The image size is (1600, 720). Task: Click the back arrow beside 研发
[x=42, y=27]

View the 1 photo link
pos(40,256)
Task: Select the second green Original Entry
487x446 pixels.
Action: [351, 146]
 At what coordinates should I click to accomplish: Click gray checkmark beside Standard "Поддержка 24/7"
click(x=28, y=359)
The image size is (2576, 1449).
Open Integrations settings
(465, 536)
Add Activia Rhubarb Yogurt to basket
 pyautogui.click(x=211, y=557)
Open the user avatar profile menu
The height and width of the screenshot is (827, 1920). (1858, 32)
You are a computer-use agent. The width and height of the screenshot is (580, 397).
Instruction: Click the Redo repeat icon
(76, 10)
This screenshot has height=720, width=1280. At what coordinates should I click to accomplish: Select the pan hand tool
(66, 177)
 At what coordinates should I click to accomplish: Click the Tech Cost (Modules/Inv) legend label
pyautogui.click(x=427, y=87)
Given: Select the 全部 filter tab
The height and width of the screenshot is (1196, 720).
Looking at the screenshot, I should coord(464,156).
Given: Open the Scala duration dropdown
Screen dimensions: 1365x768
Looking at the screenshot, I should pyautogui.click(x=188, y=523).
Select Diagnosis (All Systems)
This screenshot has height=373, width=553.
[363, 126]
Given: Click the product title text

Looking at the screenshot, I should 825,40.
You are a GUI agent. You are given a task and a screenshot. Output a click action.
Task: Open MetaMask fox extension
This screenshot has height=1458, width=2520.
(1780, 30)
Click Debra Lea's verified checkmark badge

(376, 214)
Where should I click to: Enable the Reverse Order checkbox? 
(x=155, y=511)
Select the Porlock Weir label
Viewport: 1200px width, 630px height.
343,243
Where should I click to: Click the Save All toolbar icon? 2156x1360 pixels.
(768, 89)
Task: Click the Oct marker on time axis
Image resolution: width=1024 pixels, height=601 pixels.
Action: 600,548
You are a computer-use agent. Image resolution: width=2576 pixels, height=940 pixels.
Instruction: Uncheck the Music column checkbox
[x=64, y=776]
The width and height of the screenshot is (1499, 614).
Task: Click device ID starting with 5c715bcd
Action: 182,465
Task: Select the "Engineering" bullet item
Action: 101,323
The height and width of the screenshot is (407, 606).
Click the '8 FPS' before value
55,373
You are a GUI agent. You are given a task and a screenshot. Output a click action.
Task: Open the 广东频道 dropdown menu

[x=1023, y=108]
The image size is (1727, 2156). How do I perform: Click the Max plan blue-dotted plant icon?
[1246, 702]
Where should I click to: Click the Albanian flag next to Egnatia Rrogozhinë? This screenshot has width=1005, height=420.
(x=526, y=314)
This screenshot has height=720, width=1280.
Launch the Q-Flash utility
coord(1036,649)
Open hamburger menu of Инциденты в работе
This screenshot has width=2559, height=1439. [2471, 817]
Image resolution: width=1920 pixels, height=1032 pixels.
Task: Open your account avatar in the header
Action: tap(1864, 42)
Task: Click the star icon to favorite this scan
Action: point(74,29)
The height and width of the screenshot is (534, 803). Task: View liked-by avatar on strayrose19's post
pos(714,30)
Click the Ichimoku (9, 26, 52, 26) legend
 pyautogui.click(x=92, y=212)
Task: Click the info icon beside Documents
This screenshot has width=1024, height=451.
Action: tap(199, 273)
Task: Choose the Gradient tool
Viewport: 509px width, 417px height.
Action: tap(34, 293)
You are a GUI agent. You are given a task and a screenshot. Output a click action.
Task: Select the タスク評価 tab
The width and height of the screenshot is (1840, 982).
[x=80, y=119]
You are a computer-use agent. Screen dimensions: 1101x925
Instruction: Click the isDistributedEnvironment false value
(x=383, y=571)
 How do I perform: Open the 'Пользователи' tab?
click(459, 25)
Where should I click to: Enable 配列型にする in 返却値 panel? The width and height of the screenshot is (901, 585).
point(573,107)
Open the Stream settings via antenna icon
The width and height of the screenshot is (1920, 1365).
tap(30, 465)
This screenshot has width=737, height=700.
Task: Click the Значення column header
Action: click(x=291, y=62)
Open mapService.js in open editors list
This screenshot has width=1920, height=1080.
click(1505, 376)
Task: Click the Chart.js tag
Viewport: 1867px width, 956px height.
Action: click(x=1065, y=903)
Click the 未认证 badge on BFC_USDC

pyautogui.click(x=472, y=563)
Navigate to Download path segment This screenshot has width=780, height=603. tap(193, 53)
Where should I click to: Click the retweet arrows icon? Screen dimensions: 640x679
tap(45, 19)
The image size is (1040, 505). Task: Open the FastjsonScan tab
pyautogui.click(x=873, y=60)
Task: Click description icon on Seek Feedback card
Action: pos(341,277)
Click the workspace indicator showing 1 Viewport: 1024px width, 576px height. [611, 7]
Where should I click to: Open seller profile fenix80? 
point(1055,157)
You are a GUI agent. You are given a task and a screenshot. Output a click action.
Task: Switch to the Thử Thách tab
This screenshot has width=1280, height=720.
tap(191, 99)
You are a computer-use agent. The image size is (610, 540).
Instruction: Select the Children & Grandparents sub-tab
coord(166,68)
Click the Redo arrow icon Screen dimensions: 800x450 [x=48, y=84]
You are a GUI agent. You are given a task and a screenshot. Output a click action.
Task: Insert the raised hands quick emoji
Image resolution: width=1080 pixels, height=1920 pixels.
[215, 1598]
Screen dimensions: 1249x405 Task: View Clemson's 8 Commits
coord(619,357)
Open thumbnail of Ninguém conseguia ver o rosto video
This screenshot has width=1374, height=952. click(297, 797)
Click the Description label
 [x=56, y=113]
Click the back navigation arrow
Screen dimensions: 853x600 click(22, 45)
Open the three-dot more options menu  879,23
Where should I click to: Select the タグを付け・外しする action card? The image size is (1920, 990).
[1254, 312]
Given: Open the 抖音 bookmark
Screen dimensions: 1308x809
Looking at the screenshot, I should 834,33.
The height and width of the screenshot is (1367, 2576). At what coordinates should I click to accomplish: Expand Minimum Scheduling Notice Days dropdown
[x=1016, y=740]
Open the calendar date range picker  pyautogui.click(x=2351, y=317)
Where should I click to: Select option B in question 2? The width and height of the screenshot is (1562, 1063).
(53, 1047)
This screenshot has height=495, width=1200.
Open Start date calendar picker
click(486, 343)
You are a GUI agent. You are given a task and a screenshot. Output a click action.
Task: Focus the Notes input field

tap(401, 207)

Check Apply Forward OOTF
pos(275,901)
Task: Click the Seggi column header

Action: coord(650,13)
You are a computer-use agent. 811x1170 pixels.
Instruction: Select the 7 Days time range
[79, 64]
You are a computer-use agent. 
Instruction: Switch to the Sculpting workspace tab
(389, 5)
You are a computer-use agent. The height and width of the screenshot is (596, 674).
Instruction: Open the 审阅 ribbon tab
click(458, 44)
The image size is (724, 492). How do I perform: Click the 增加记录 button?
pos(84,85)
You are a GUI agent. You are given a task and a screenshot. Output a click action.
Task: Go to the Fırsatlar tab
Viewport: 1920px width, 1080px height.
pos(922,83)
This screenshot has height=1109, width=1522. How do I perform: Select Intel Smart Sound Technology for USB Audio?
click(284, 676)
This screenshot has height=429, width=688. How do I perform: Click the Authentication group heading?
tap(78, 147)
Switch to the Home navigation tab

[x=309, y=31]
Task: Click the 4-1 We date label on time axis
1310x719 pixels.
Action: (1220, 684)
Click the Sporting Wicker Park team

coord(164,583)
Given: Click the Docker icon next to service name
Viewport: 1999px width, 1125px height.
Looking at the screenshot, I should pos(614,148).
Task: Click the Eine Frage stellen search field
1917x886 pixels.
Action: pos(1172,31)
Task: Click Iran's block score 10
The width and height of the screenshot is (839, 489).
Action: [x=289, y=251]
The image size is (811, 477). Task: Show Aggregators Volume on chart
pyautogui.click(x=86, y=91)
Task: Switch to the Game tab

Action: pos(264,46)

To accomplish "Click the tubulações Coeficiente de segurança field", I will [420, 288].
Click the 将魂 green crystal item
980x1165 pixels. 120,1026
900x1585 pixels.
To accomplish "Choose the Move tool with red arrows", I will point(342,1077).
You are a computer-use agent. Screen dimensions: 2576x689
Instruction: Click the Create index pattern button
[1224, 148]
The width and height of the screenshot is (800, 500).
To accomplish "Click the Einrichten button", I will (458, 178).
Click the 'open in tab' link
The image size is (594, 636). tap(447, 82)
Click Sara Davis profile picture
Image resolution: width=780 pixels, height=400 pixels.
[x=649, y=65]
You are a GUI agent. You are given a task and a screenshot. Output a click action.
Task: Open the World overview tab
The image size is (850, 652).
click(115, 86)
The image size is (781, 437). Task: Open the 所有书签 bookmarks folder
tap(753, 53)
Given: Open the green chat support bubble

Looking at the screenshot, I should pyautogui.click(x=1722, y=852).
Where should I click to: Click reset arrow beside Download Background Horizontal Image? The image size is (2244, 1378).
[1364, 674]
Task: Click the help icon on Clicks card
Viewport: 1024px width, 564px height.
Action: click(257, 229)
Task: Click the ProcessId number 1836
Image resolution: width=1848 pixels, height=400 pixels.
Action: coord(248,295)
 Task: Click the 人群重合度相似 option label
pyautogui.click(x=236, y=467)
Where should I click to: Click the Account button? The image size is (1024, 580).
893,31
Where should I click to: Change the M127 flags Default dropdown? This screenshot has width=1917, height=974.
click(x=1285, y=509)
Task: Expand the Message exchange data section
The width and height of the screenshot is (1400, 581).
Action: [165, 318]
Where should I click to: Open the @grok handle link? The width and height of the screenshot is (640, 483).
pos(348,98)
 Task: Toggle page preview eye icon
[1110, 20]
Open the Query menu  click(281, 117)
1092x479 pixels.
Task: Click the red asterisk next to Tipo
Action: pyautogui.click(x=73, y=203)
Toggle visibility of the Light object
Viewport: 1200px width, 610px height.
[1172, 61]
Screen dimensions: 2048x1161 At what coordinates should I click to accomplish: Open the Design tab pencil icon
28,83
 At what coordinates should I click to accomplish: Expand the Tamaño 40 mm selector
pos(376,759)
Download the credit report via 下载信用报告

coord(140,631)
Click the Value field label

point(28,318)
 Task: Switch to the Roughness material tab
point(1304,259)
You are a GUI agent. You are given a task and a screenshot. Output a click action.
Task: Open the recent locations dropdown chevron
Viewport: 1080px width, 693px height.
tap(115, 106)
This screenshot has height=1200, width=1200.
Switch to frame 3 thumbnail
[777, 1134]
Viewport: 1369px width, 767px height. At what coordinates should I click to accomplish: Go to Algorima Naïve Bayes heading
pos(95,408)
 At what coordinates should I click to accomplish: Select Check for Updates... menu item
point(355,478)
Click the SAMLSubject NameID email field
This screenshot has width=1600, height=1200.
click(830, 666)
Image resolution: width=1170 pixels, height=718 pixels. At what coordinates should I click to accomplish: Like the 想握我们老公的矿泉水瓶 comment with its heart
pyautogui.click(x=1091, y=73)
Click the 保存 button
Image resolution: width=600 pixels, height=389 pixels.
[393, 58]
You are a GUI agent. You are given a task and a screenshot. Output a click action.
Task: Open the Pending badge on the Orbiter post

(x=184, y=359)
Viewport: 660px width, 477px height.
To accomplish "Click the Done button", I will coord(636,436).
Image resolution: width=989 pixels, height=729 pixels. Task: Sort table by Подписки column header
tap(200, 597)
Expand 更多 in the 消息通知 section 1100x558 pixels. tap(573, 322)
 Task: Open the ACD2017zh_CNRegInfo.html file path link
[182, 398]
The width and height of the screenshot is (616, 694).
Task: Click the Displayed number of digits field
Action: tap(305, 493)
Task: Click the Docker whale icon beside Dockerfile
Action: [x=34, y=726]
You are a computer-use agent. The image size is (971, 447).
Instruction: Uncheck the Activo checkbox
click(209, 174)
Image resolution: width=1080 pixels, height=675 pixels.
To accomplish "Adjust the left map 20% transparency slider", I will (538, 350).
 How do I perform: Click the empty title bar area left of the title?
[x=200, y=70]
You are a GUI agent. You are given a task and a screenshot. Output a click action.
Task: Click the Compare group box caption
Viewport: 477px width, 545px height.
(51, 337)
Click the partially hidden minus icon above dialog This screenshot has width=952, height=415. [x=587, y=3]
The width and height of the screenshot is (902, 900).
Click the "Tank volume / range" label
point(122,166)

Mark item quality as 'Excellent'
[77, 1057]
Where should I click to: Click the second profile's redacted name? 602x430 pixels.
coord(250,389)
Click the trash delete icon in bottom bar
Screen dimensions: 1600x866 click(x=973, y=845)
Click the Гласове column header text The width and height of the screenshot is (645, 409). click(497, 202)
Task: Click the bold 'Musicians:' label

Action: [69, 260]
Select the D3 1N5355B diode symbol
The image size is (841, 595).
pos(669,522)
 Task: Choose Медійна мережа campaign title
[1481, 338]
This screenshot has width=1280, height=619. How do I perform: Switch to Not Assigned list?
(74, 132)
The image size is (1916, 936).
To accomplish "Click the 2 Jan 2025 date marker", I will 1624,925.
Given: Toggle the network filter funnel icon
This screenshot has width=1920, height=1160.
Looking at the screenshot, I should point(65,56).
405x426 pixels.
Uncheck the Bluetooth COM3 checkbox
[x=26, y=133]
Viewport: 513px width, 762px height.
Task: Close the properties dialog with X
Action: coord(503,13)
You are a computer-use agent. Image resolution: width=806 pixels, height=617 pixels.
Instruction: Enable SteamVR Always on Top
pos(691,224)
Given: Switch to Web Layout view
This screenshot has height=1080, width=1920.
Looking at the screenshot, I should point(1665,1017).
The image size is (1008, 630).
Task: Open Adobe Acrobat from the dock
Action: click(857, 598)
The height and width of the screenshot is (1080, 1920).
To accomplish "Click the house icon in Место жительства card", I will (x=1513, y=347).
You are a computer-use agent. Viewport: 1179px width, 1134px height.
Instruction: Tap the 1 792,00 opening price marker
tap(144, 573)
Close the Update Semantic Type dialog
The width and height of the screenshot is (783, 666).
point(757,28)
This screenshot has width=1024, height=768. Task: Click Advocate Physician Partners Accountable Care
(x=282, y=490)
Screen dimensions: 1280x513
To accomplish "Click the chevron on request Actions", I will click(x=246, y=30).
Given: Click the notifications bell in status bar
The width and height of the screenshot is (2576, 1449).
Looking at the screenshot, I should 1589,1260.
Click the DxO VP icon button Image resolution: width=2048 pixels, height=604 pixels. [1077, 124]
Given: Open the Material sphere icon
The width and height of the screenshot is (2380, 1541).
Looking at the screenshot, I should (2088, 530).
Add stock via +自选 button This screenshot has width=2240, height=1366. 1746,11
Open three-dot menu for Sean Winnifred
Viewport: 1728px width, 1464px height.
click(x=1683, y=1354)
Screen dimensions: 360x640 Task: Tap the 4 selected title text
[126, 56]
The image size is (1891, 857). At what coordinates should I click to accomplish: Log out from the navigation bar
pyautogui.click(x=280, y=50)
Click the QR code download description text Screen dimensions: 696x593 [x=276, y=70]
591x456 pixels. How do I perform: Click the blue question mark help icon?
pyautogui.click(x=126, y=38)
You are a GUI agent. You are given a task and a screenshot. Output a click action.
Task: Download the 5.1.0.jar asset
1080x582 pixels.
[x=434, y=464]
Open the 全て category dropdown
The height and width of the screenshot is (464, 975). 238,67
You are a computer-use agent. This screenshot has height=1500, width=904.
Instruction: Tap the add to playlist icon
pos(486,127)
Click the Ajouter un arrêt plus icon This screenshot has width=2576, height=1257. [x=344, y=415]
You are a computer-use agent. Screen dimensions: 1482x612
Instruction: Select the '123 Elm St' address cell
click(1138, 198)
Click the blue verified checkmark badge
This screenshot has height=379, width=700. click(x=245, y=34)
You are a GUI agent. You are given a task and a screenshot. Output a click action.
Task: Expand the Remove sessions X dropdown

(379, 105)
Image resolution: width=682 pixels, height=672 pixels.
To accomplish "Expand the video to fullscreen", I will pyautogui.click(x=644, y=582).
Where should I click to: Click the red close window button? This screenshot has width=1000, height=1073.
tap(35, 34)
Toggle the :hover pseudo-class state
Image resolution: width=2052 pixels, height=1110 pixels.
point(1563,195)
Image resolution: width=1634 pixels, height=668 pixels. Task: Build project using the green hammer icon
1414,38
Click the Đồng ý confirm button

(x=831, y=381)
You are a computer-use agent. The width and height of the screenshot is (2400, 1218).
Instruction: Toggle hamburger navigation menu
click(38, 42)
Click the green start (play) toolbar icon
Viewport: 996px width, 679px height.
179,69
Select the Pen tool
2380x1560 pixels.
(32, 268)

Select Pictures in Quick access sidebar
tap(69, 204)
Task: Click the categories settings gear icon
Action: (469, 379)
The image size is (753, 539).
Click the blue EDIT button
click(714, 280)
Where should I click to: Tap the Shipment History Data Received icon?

Job: Extract the entries above verbatim, from the line containing "will [420, 288]." through the line containing "[1224, 148]", and nothing else.

The response:
To accomplish "Click the tubulações Coeficiente de segurança field", I will [420, 288].
Click the 将魂 green crystal item
980x1165 pixels. 120,1026
900x1585 pixels.
To accomplish "Choose the Move tool with red arrows", I will point(342,1077).
You are a computer-use agent. Screen dimensions: 2576x689
Instruction: Click the Create index pattern button
[1224, 148]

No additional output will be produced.